Case ID: mass_170/html/0571-01.html
Source: Caselaw Access Project
Author: {"author": "Field, C. J.", "license": "Public Domain", "url": "https://static.case.law/"}
Date Created: 2024-08-24T03:29:51.129683

Commonwealth vs. George Hagan.
    Suffolk.
    March 28, 1898.
    March 30, 1898.
    Present: Field, C. J., Allen, Holmes, Knowlton, & Lathrop, JJ.
    
      Larceny — Evidence.
    
    At the trial of an indictment for breaking and entering a shop with intent to commit larceny and for committing larceny therein, evidence that the owner of the shop found the stick broken with which one part of the door had been fastened is competent, because it tends to show that the shop had been broken into by somebody.
    At the trial of an indictment for breaking and entering a shop with intent to commit larceny and for committing larceny therein, the district attorney, after putting questions relating to the defendant and in connection therewith, asked a witness, “What was the defendant doing when you got off the carl” The question was objected to in form and substance.
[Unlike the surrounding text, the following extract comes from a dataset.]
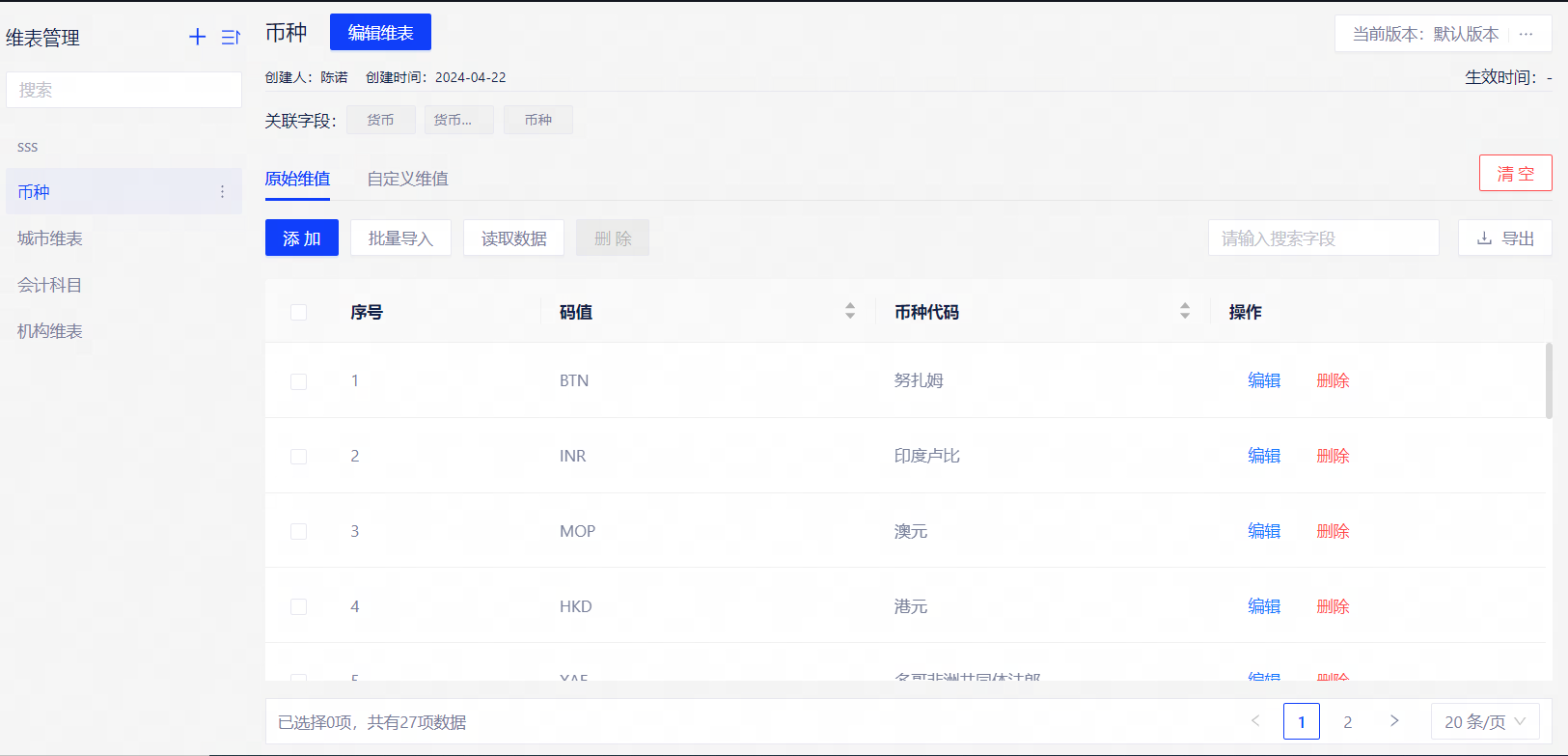The height and width of the screenshot is (756, 1568).
Task: Click the previous page left arrow
Action: tap(1255, 721)
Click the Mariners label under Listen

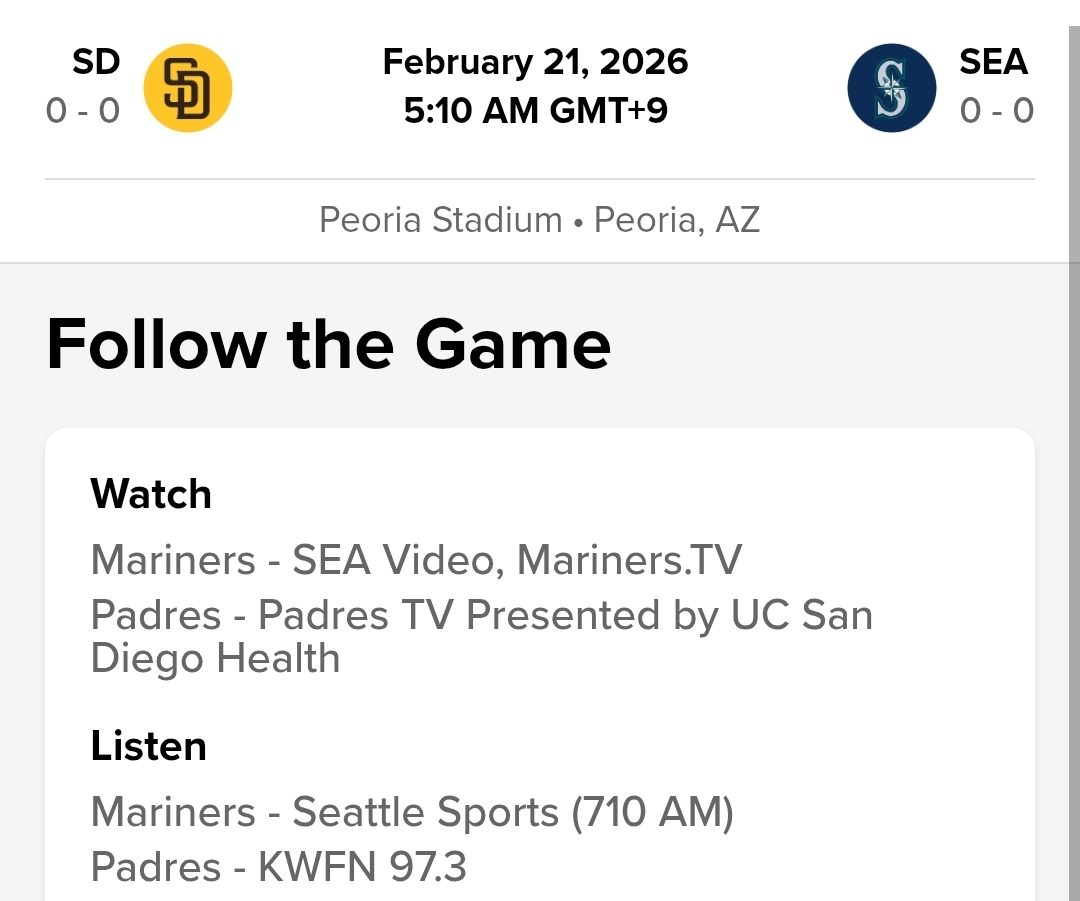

Held, that, while it did not appear what the answer was, and therefore the court did not know that it was prejudicial to the defendant, yet the question in the connection in which it was put apparently related to the conduct of the defendant, and therefore it could not be said that the court erred in allowing it to be put.
    Indictment, charging the defendant with breaking and entering the shop of Vassili Varrdopolo, with intent to commit larceny and with committing larceny therein.
    At the trial in the Superior Court, before Fessenden, J., there was evidence tending to show that the outside door of the shop was in two parts, the first of which was fastened by a stick of wood on the inside, and the other by being locked into the post; that Varrdopolo left the shop at about three o’clock on the afternoon of the day named in the indictment, locking the door when he left; that he returned in about fifteen minutes and found that the door had been broken open; that he could not identify the defendant as being concerned in the breaking and entering; and that when he returned he noticed that the stick was partially broken off in the door.
    The District Attorney asked Varrdopolo whether he found the stick broken when he came back. The defendant objected to the question, on the ground “ that it tended to show, and did show, proof of a wholly different offence from that for which the defendant was on trial.” The judge allowed the question to be put, and the witness answered that he did find the stick broken. The defendant excepted, but made no objection to the form of the question or answer.
    The District Attorney, after putting questions relating to the defendant and in connection therewith, asked a witness, “ What was Hagan doing when you got off the car ? ” This question was objected to in form and substance. The judge allowed the question to be put, and the defendant excepted.
    The jury returned a verdict of guilty; and the defendant alleged exceptions.
    
      R. A. Duggan, for the defendant.
    
      J. D. McLaughlin, Second Assistant District Attorney, for the Commonwealth.
   Field, C. J.

The evidence was competent that Varrdopolo found the stick broken with which one part of the door of the shop had been fastened, because this evidence tended to show that the shop had been broken into by somebody. We do not know what the answer was to the second question objected to, and therefore we do not know that the answer was prejudicial to the defendant, but the question in the connection in which it was put apparently related to the conduct of the defendant, and we cannot say that the court erred in allowing it to be put.

Exceptions overruled.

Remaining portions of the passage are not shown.